Please explain in brief if the laboratory methodology included quality control strains for biochemicals and antimicrobial testing.

Response:

Thank you for your comments

American Type Culture Collection (ATCC) strains and also in-house controls are available.

Please see 159-162 lines of revised manuscript with track changes.

 

Comments:

How are the laboratory methods quality assured?

Response:

Thank you for your comments.

All methods are followed by a documented standard operating procedure (SOPs) that are reviewed every two years as stated in the quality manual. Please see lines 159-162 of revised manuscript with track changes.

 

 

Comments:

Only one culture plate has been used for each specimen- why?  Both of these media do not support the growth of ALL uropathogens- so please address this limitation. 

Response:

Thank you for your comments

We also used nutrient agar and this has been added in line 141 of revised manuscript with track changes.

 

 

Comment

Some of the drugs that have been included in Table 1, may need to be excluded as these are not agents used in UTI- Chloramphenicol, Tetracyclines and Kanamycin-as its reserved for other infections.

Response:

Thank you for your comments. We agree and we have deleted these from Table 1.

 

 

Comment:

Statistics: Population that these hospitals cater to in comparison to the entire population in Freetown. Please clarify if they serve the entire 2 million population as mentioned, and further if this represents 1/4th the population of Sierra Leone.

Response:

Thank you for your comments

Two million is the total population of Free Town and this is 1/4th of the population of Sierra Leone. These two hospitals provide services (cater to) the entire population of Free Town  and other parts of the country. We have confirmed the same.

 

Comments:

Based on the title- this is a cross-sectional study. - The only difference highlighted is in the age of the patients (as it is presumed) and the number of suspected and confirmed UTI's. There is no difference highlighted in terms of the organism spectrum and the antimicrobial susceptibility. Please do explain this difference or include the information in Table 2.

Response:

Thank you for your comments.
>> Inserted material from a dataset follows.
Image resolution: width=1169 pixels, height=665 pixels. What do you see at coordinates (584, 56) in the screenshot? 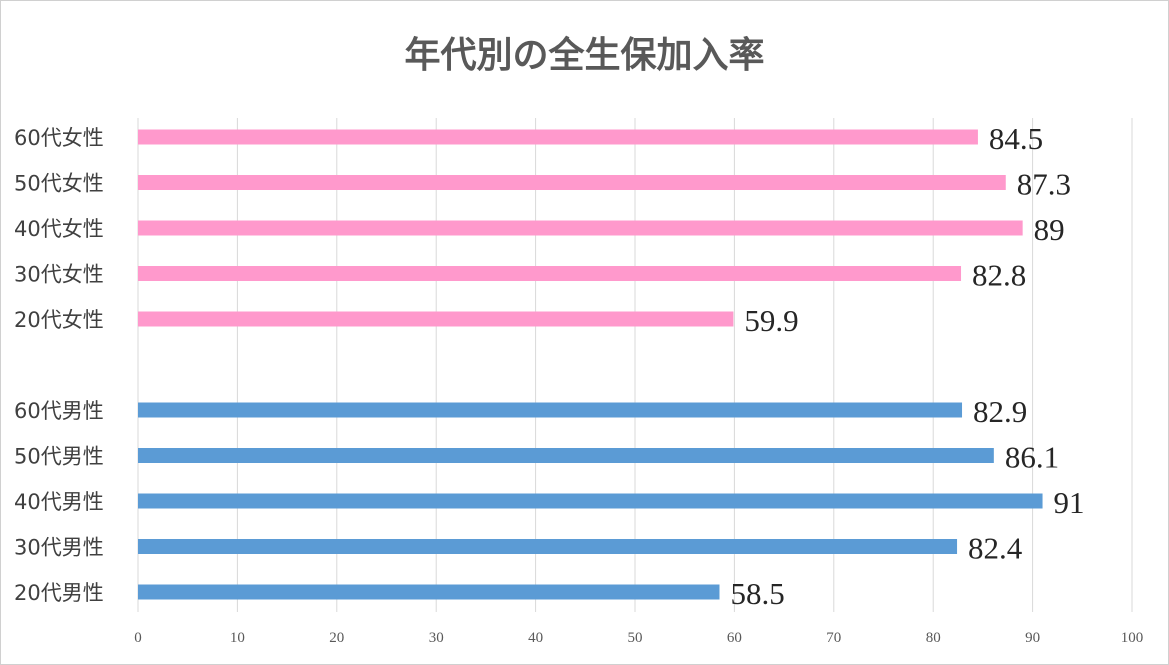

We did consider including information in terms of differences in the organism spectrum and the antimicrobial susceptibility (by the age of patients), but the numbers of bacterial isolate for each organism for too low to make any meaningful comparisons. We hope this is fine.

 

Comments

What was the inclusion/exclusion criteria- did it include all lab requests/clinically suspected cases irrespective of a patients number of visits/specimens submitted?- please clarify.

Response:

Thank you for your comments

We do not have a single moment when we received two samples from single patient. Urine samples received in the laboratory from patients at ODCH and PCMH with suspected urinary tract infection between May 2017 and May 2021 formed the study population.